October 11, 2015
While web APIs are getting more and more common some data at some point you’ll find yourself working with data that’s only available in HTML. I have a problem like this right now: NOAA makes all of their boating charts (depth and navigation maps) available online for free. But the index of files is just a huge HTML list or a funky web viewer. I want to download some charts to use offline but building an app to do that would require parsing the HTML list. The charts that I want are the Booklet format ones for the Atlantic coast.
HTML parsing support in iOS isn’t very good so handling tasks like this one can end up being quite a challenge. We’ll use the HTMLReader library to make it easier. Our app will have a table view listing the chart names and numbers. Tapping on a row will download the PDF chart. We’ll use Alamofire to download the PDF files and save them locally. And we’ll include an “Open In” function since the default PDF apps on iOS choke on PDFs with as much detail as these ones.
This tutorial was written using Swift 2.0, Xcode 7.0, and Alamofire v3.0.0.
There are a few real issues with HTML parsing. First, it’s not always permitted by all websites. Wikipedia has a good discussion about the legality of web scraping that you should read, along with the target site’s TOS, before considering it. Second, it’s fragile. It’s usually nearly impossible to write web scraping code that’s resistant to changes to the HTML. So it’s best suited for hobby projects, not apps submitted to the App Store where you have to wait for Apple to approve each new version.
Project Setup
To start, create a new Master-Detail project in Xcode. That’ll give us the boilerplate for a tableview.
Remove the insert and edit button code from the boilerplate. Replace the array of generic objects with one of Chart
objects (we’ll create a Chart
class shortly).
Create a Podfile and add HTMLReader, Alamofire, and SwiftyJSON to it:
source 'https://github.com/CocoaPods/Specs.git'
platform :ios, '9.0'
target 'grokHTMLAndDownloads' do
use_frameworks!
pod 'HTMLReader', '~> 0.9'
pod 'Alamofire', '~> 3.0.0'
pod 'SwiftyJSON', '~> 2.3.0'
end
Make sure the target in your Podfile matches the name of the target in your project.
Close Xcode. Run pod install
. Open the new .xcworkspace
file that CocoaPods generated for you.
To organize the project we’ll keep the HTML parsing and data storage in it’s own class. Create a new file called DataController.swift
.
This class will have a few responsibilities:
- Fetch and parse the HTML list of charts
- Make the charts available as an array so we can show them in the tableview
- Download a chart’s PDF file from a URL
We’ll also want a class to represent the charts. Create a new Chart.swift
file for this class:
import Foundation
class Chart {
}
Here’s the table of charts on the webpage:
And here’s what the HTML looks like:
Not very pretty or semantic but it’s what we have to work with.

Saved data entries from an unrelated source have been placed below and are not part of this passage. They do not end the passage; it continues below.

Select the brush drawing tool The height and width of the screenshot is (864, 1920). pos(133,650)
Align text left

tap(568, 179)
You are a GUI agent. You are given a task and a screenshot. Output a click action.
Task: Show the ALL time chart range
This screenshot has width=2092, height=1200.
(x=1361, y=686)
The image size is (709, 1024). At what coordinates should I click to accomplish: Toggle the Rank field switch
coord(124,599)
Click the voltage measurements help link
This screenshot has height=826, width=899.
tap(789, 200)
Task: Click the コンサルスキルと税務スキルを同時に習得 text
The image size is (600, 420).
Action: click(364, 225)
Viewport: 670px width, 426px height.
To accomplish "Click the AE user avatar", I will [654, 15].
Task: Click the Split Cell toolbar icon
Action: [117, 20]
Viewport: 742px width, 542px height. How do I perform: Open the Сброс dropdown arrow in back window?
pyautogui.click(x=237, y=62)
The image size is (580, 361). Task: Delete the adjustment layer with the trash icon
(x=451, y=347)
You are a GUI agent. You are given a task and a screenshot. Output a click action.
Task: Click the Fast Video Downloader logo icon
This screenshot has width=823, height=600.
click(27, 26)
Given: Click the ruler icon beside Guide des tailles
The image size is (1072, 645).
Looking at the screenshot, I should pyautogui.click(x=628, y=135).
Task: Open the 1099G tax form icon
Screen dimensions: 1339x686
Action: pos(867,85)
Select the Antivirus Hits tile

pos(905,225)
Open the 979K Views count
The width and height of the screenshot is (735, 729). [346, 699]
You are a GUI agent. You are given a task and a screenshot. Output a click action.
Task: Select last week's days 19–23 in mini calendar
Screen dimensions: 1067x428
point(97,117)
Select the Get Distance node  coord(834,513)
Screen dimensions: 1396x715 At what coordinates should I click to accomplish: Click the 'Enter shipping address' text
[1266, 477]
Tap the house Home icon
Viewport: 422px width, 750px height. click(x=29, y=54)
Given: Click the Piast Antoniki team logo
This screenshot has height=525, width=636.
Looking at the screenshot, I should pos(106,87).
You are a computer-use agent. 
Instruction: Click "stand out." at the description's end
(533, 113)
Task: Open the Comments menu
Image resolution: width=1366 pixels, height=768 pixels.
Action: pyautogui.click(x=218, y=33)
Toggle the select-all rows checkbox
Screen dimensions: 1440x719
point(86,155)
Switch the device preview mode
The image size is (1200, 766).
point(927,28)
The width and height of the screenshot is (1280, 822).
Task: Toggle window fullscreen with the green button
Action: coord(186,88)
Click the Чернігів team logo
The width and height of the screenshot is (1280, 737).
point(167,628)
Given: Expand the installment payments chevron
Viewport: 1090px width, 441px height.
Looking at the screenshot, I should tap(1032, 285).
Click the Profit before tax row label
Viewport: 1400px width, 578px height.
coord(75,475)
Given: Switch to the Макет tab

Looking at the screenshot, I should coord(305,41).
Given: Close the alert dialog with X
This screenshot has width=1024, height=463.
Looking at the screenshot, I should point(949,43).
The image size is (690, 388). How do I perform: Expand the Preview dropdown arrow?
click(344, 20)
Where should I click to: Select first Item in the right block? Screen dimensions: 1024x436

Each chart has a few properties that we can extract from the HTML:
- Number
- Scale
- Title
- PDF URL
So we’ll need some properties in our Chart class and an initializer to create a Chart from those properties:
import Foundation
class Chart {
let title: String
let url: NSURL
let number: Int
let scale: Int
required init(title: String, url: NSURL, number: Int, scale: Int) {
self.title = title
self.url = url
self.number = number
self.scale = scale
}
}
App Transport Security (ATS)
In iOS 9 Apple has added some checks for the security of the connection to any URLs. Since we’ll be grabbing data from charts.noaa.gov
, which doesn’t comply with the HTTPS TLS 1.2 requirements that Apple has set, we’ll need to add an exception to ATS in our info.plist. Because some of the links point to http://www.charts.noaa.gov/...
(with a leading www
), we’ll include that domain in the ATS exceptions too:
HTML Parsing
In your DataController
, import HTMLReader and Alamofire.
Add a constant to hold the URL.
Add an array to hold the charts:
import Foundation
import Alamofire
import HTMLReader
let URLString = "http://charts.noaa.gov/BookletChart/AtlanticCoastBookletCharts.htm"
class DataController {
var charts: [Chart]?
}
Add a function to DataController
to retrieve the HTML page and parse it into an array of Chart
objects. We’ll call it fetchCharts
. It’ll need to:
- Get the HTML as a String from the URL
- Convert the HTML to an
HTMLDocument
- Find the correct table in the
HTMLDocument
(there are several on this page) - Loop through the rows in the table and create a
Chart
for each row (unless it’s one of the title rows)
Here’s the structure:
private func parseHTMLRow(rowElement: HTMLElement) -> Chart? {
// TODO: implement
}
private func isChartsTable(tableElement: HTMLElement) -> Bool {
// TODO: implement
}
func fetchCharts(completionHandler: (NSError?) -> Void) {
Alamofire.request(.GET, URLString)
.responseString { responseString in
guard responseString.result.error == nil else {
completionHandler(responseString.result.error!)
return
}
guard let htmlAsString = responseString.result.value else {
let error = Error.errorWithCode(.StringSerializationFailed, failureReason: "Could not get HTML as String")
completionHandler(error)
return
}
let doc = HTMLDocument(string: htmlAsString)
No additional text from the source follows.